Emisiones de CO2 por incendios forestales han sido sobrevaloradas

Los investigadores sostienen que hay algunos errores serios en las suposiciones acerca de qué proporción de cada bosque se quema realmente durante los incendios, un gran rango de variabilidad, y mucho menos carbono liberado de lo que se había sugerido

Autor:

Juventud Rebelde

Un estudio reciente en la Universidad Estatal de Oregón indica que algunas estimaciones previas sobre los impactos de los incendios forestales han sobrestimado el número de árboles vivos alcanzados por el fuego, y la cantidad de dióxido de carbono liberada a la atmósfera como consecuencia de ello.

La investigación se llevó a cabo en la cuenca del río Metolius, donde alrededor de un tercio (100.000 acres) del área se quemó en cuatro grandes incendios en 2002-03. Aunque en algunos estudios previos se asumió que el 30 por ciento de la masa de los árboles vivientes se consumía durante los incendios forestales, en el nuevo estudio se ha llegado a la conclusión de que sólo del 1 al 3 por ciento se consumió por las llamas.

Algunas estimaciones hechas por aquella época sugirieron que uno de los cuatro incendios, acaecido en 2003, liberó un 600 por ciento más de emisiones de carbono que cualquier consumo de energía y combustible fósil ese año en el estado de Oregón.

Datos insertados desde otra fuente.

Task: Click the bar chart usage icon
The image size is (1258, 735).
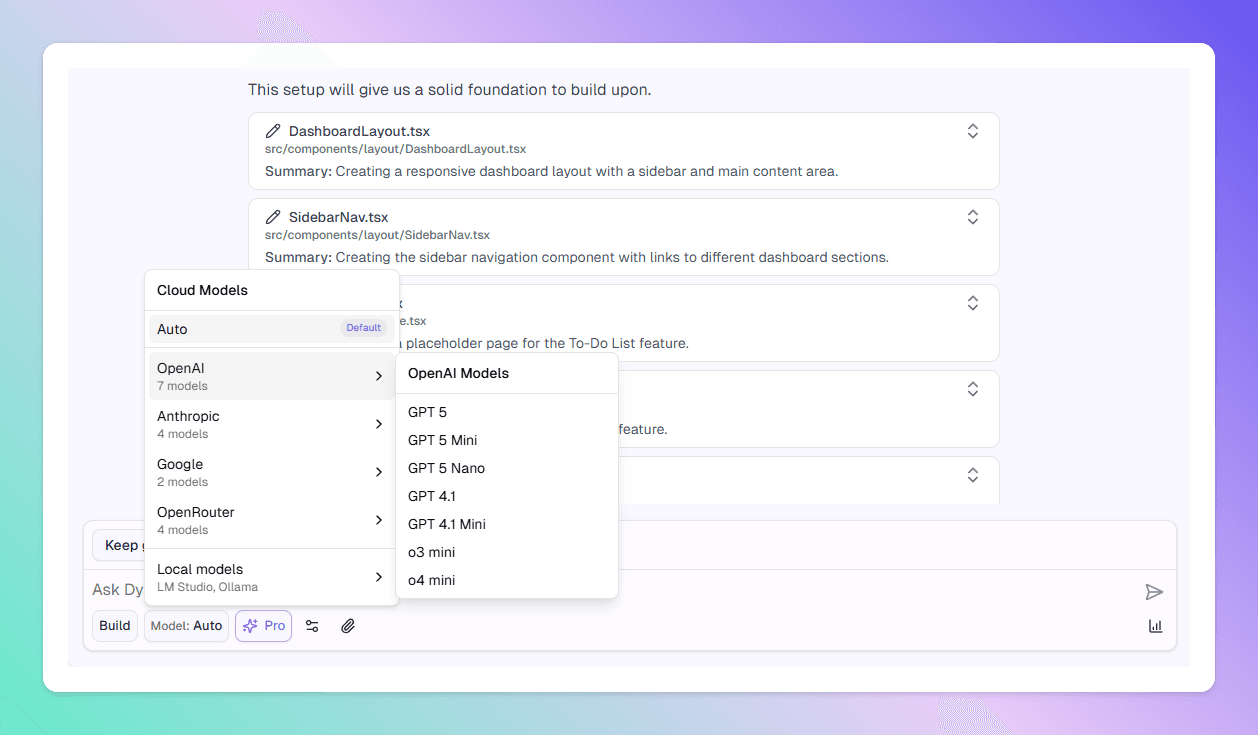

Pero en este nuevo estudio se ha llegado a la conclusión de que los cuatro incendios combinados produjeron sólo aproximadamente el 2,5 por ciento de las emisiones anuales de carbono en ese estado.

Incluso en el 2002, el año más extremo en cuanto a incendios en la historia reciente, los investigadores estiman que todos los incendios forestales de Oregón emitieron sólo alrededor del 22 por ciento de las emisiones industriales y de combustibles fósiles en el estado, y ese porcentaje es mucho menor para la mayoría de los años, aproximadamente el 3 por ciento como promedio anual, en los 10 años que van de 1992 a 2001.

Los investigadores sostienen que hay algunos errores serios en las suposiciones acerca de qué proporción de cada bosque se quema realmente durante los incendios, un gran rango de variabilidad, y mucho menos carbono liberado de lo que se había sugerido anteriormente.

«Se necesita una nueva noción de lo que estamos llamando “pirodiversidad”, o variación amplia en cuanto a efectos y respuestas a los incendios», explica Garrett Meigs, del Departamento de Ecosistemas Forestales y Sociedad de la Universidad Estatal de Oregón.